## WORK ITEM A
Duplicate the part of the abstract from "Ingestion of Fecal Bacteria" up to and including "2020 Nov 3;54(21):13828-13838.".
## WORK ITEM B
Decide whether each statement below agrees with the abstract. Answer yes or no for each, and quote the words of the abstract that settle it.
(i) Among children under 6 months old, placing objects in the mouth accounted for 60% of the E. coli they ingested.
(ii) The water, sanitation, and hygiene interventions reduced the amount of E. coli that children ingested.
(iii) The study used second-by-second data on children's contacts with environmental reservoirs.
## WORK ITEM C
Answer these questions using the abstract.
(i) In what setting did the children in the study live?
(ii) How much E. coli per day did the model estimate children under 36 months consume?
(iii) What date appears below the title?

## EXCERPTED TEXT

....................

Ingestion of Fecal Bacteria along Multiple Pathways by Young Children in Rural Bangladesh Participating in a Cluster-Randomized Trial of Water, Sanitation, and Hygiene Interventions (WASH Benefits)
November 3, 2020
Laura H. Kwong, Ayse Ercumen, Amy J. Pickering, Joanne E. Arsenault, Mahfuza Islam, Sarker M Parvez, Leanne Unicomb, Mahbubur Rahman, Jennifer Davis, and Stephen P. Luby
Environ Sci Technol. 2020 Nov 3;54(21):13828-13838.
Quantifying the contribution of individual exposure pathways to a child’s total ingestion of fecal matter could help prioritize interventions to reduce environmental enteropathy and diarrhea. This study used data on fecal contamination of drinking water, food, soil, hands, and objects and second-by-second data on children’s contacts with these environmental reservoirs in rural Bangladesh to assess the relative contribution of different pathways to children’s ingestion of fecal indicator bacteria and if ingestion decreased with the water, sanitation, and hygiene interventions implemented in the WASH Benefits Trial. Our model estimated that rural Bangladeshi children <36 months old consume 3.6-4.9 log10 most probable number E. coli/day. Among children <6 months, placing objects in the mouth accounted for 60% of E. coli ingested. For children 6-35 months old, mouthing their own hands, direct soil ingestion, and ingestion of contaminated food were the primary pathways of E. coli ingestion. The amount of E. coli ingested by children and the predominant pathways of E. coli ingestion were unchanged by the water, sanitation, and hygiene interventions. These results highlight contaminated soil, children’s hands, food, and objects as primary pathways of E. coli ingestion and emphasize the value of intervening along these pathways.

....................

## LISTED ENTRIES
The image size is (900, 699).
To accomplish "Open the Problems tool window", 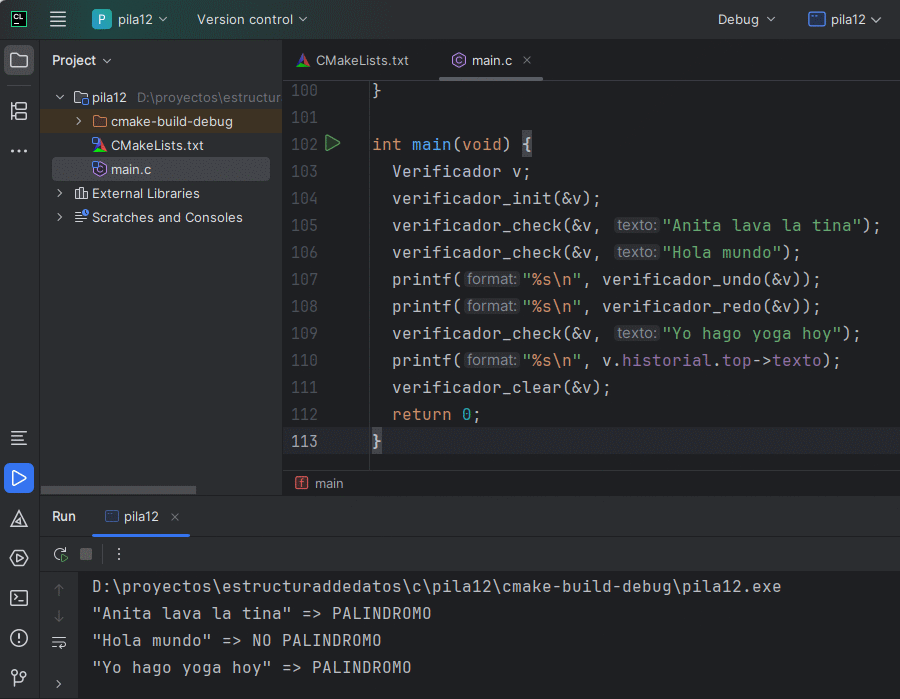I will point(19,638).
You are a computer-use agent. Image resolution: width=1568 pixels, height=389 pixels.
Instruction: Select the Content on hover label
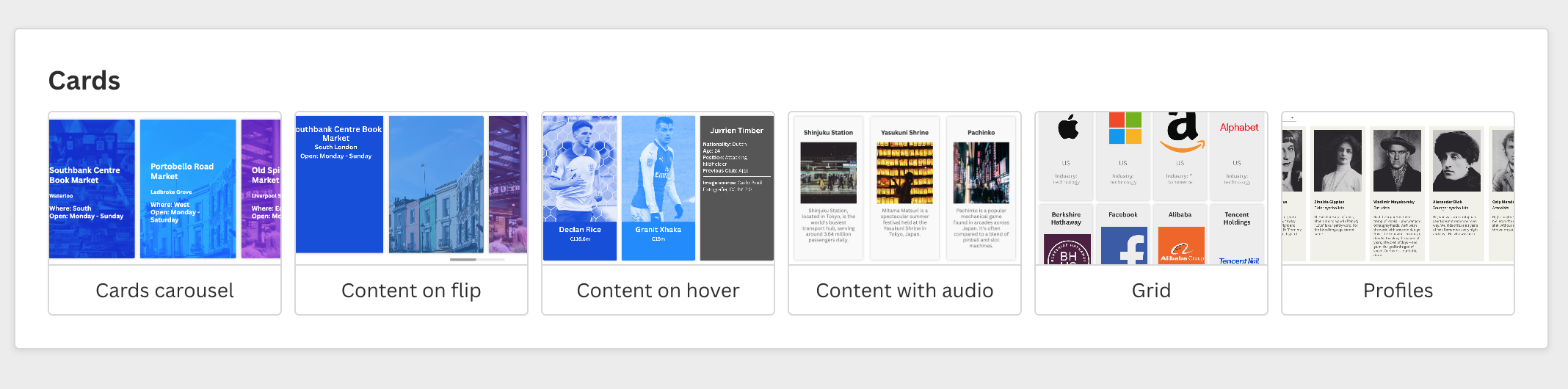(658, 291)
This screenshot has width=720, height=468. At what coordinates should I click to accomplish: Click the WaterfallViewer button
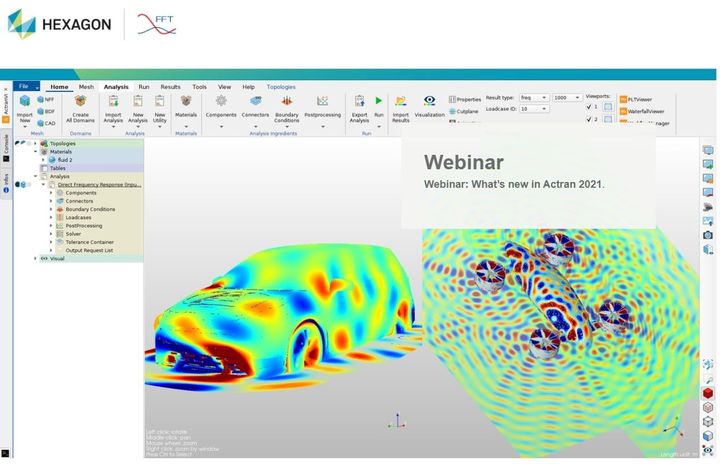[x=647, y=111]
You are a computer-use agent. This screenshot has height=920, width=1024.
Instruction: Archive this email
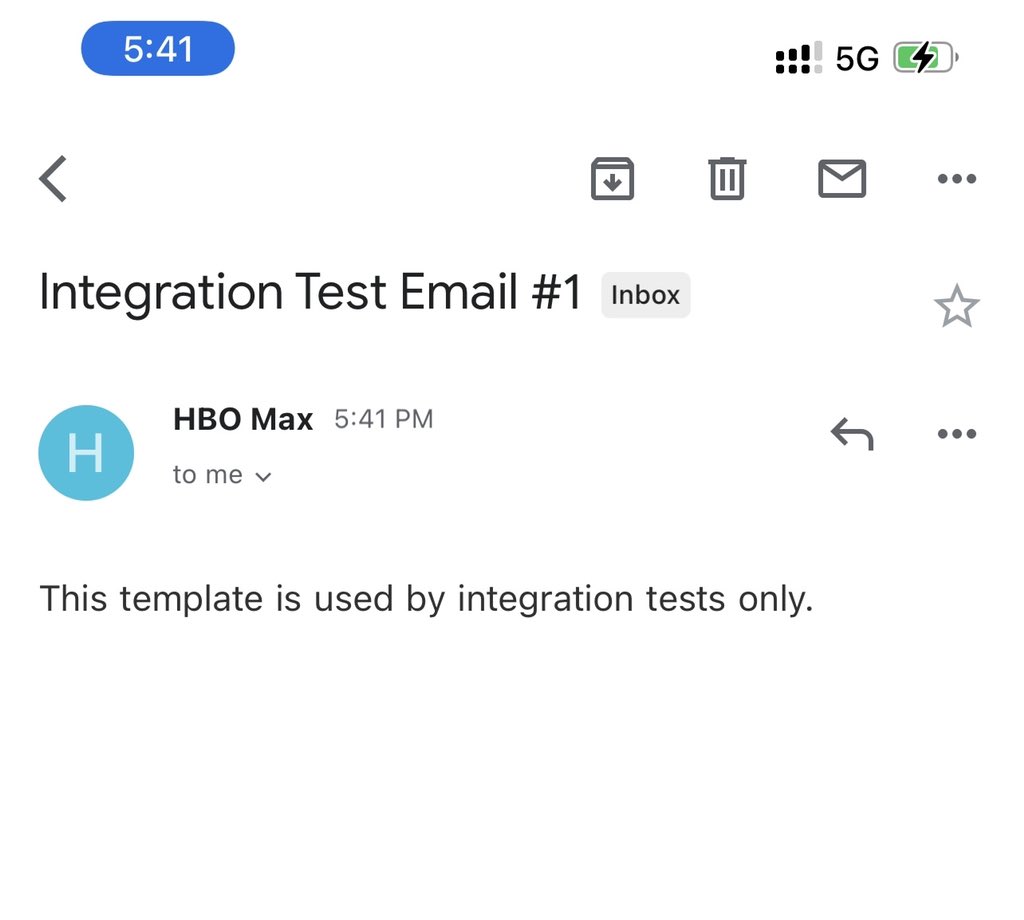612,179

....................

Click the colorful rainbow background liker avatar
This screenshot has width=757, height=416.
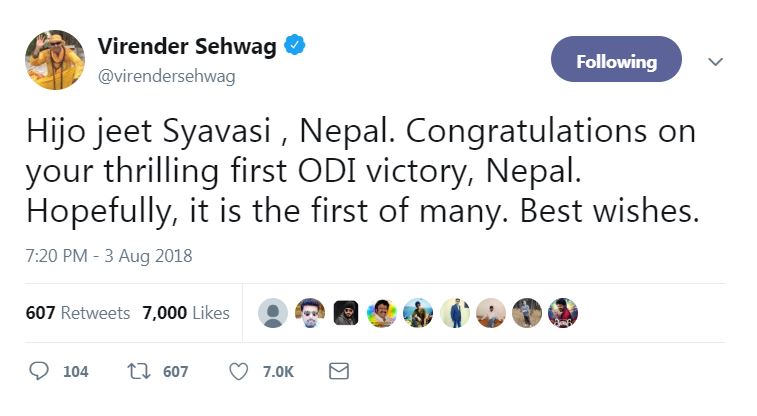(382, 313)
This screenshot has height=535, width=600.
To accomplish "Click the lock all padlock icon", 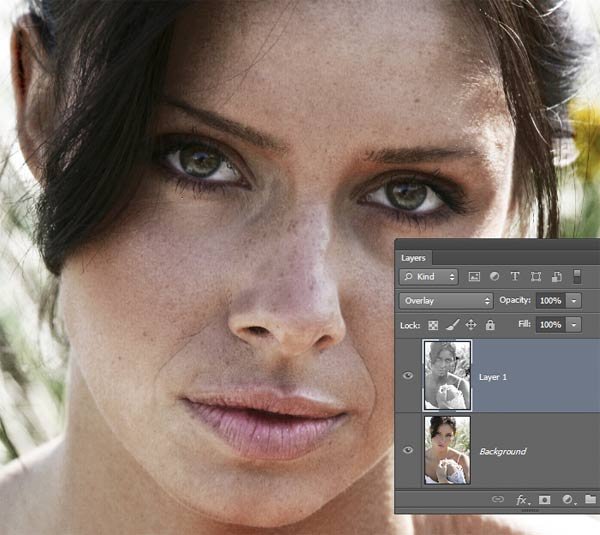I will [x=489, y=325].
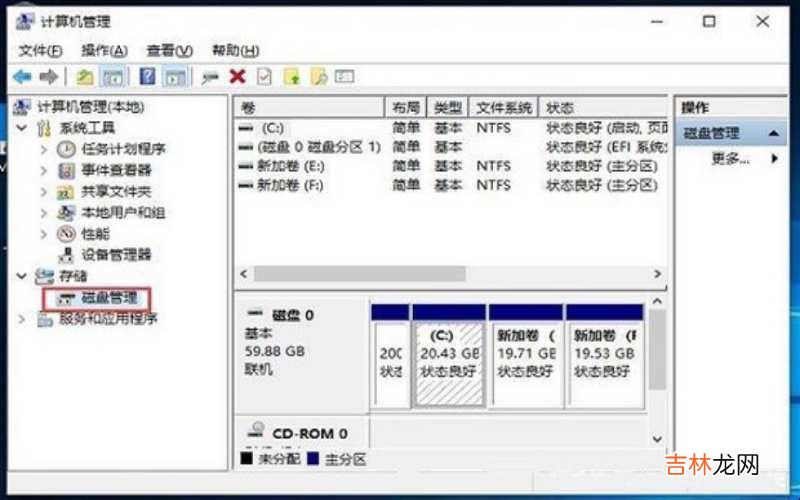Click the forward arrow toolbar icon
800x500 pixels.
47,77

....................

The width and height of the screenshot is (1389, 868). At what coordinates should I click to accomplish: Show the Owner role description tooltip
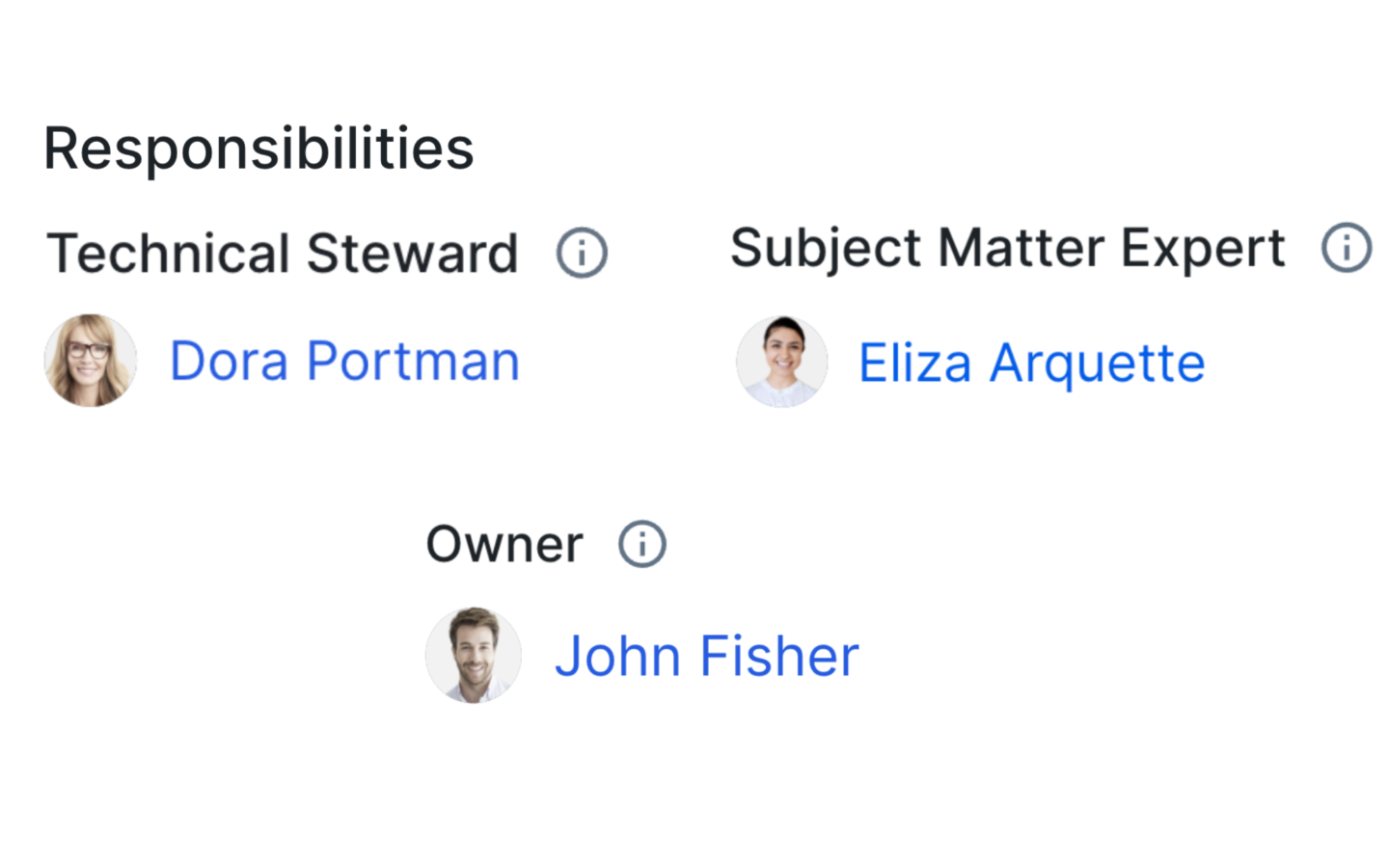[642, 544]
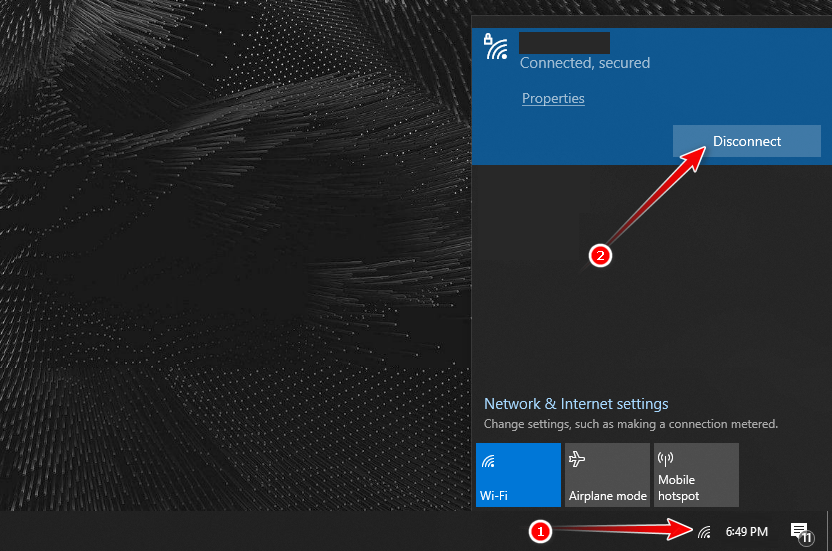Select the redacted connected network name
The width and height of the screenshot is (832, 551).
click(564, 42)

....................

## EXERCISE RESPONSE A
Ingestion of Fecal Bacteria along Multiple Pathways by Young Children in Rural Bangladesh Participating in a Cluster-Randomized Trial of Water, Sanitation, and Hygiene Interventions (WASH Benefits)
November 3, 2020
Laura H. Kwong, Ayse Ercumen, Amy J. Pickering, Joanne E. Arsenault, Mahfuza Islam, Sarker M Parvez, Leanne Unicomb, Mahbubur Rahman, Jennifer Davis, and Stephen P. Luby
Environ Sci Technol. 2020 Nov 3;54(21):13828-13838.

## EXERCISE RESPONSE B
(i) Yes: "Among children <6 months, placing objects in the mouth accounted for 60% of E. coli ingested."
(ii) No: "The amount of E. coli ingested by children and the predominant pathways of E. coli ingestion were unchanged by the water, sanitation, and hygiene interventions."
(iii) Yes: "second-by-second data on children’s contacts with these environmental reservoirs"

## EXERCISE RESPONSE C
(i) Rural Bangladesh.
(ii) 3.6-4.9 log10 most probable number E. coli/day.
(iii) November 3, 2020.